I don’t have good answers to any of these questions. But I’d be very interested in learning what the answers might be.



3 Comments

  1. Dustin Cole

    Jordan, good idea, but lawyers can always maintain a “practicing” status, and therefore maintain either a few shares or an of counsel position. I’m not aware of any regulations in the U.S. that require an attorney to be “actively practicing” – if that can even be defined – to maintain connection to a firm and the practice.

  2. Amy

    It would still be difficult to attract new attorneys to stay if all the equity and $ are owned by retired partners who have little or no incentive to sell. Also, why arent attorneys funding retirement accounts and making investments for their future, just like all other business owners? Law is a business.

  3. Jordan Furlong

    Amy, thanks for your comment! I’ll reproduce here a lengthy response I gave to a similar question on LinkedIn.

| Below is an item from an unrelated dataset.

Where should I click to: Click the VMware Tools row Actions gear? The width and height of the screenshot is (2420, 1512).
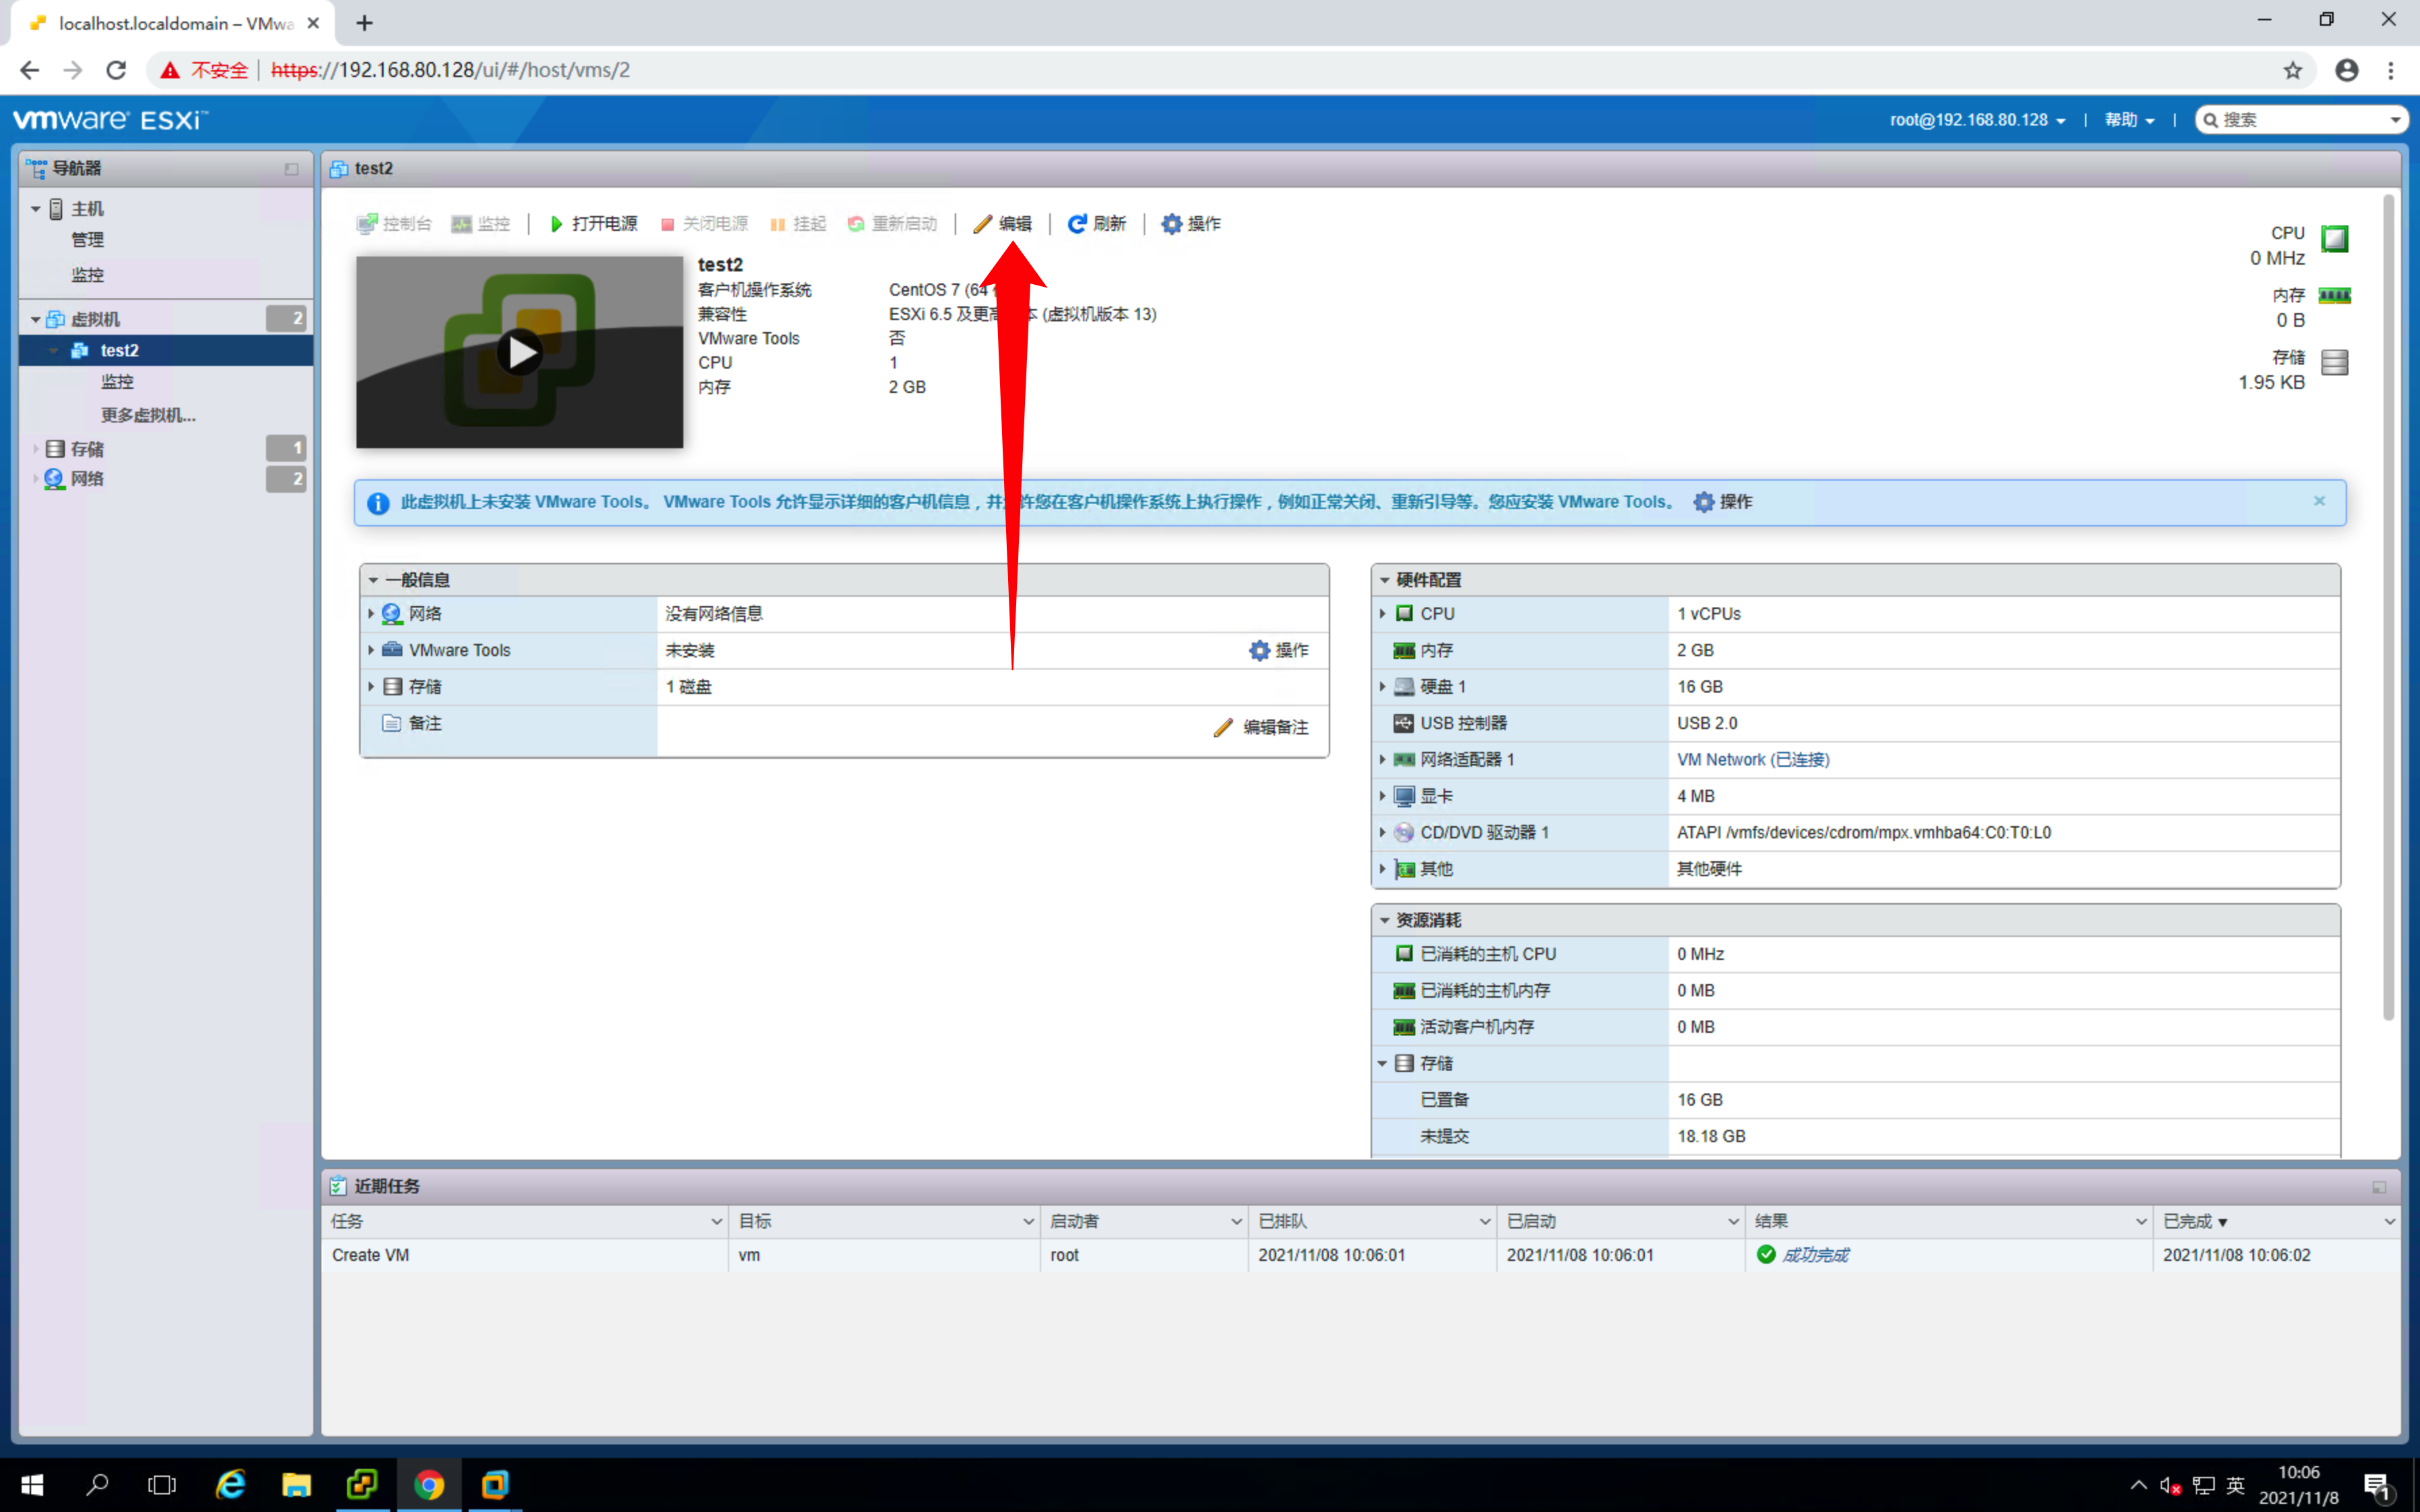tap(1259, 650)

    This “partner pension” approach absolutely would not work for all firms, or maybe even most firms, but I could see a midsize or smaller firm in particular finding it a useful way to help ease the transition from the “founding generation” of partners to the next cohort without an overdose of personal tension and conflict.

    As the post indicated, of course, I’m not actually advancing this as a serious option for regulators to pursue. As mentioned in the post, the hassles would in most cases outweigh the benefits, and it would only cloud and delay the need for comprehensive reform. What I really wanted to do was to provide a different way for lawyers to consider the “non-lawyer ownership” issue. We’ve grown accustomed to a kind of casual demonization of “non-lawyers,” an automatic dismissal that of course such people couldn’t own law firms. But is a retired lawyer a “non-lawyer”? By any legal definition, the answer is yes — but I suspect most lawyers would “feel” the opposite way.

    All that having been said — I recognize your point that many lawyers might be reluctant to buy into a law firm that’s paying a share of its profits to partners after they’ve retired. But the realty is, firms are going to pay for their retired partners one way or another.

    Perhaps the partner will be allowed to stay on too long, past his or her point of diminishing returns, and will hurt the firm’s productivity or even its reputation. Perhaps the partner will be incentivized to “keep the pedal to the metal” in terms of client contact and billable hours, right up until the day they’re forced to leave, knowing that once they walk out the door, there’s no more cash — and in the process, damage the development of younger partners or even compel them to leave prematurely.

    The one advantage of the “partner pension” proposal is that it brings the costs of transitioning retirement-age partners out in the open. It surfaces and makes visible the tradeoffs that must occur, the prices to be paid, when a partner wishes to stay but his firm needs him to go.

    Firms can pay those costs transparently, with full disclosure to all present and future partners, in predictable amounts and at known intervals, all the while ensuring the quid pro quo is taken care of — that the partner really is prepping the firm to succeed after his departure. Or the firm can keep doing what all firms have always done, and shuffle through the whole process quietly and uncomfortably. We know the latter method works, however ineffectively. But it might be worth giving the former method some thought as well.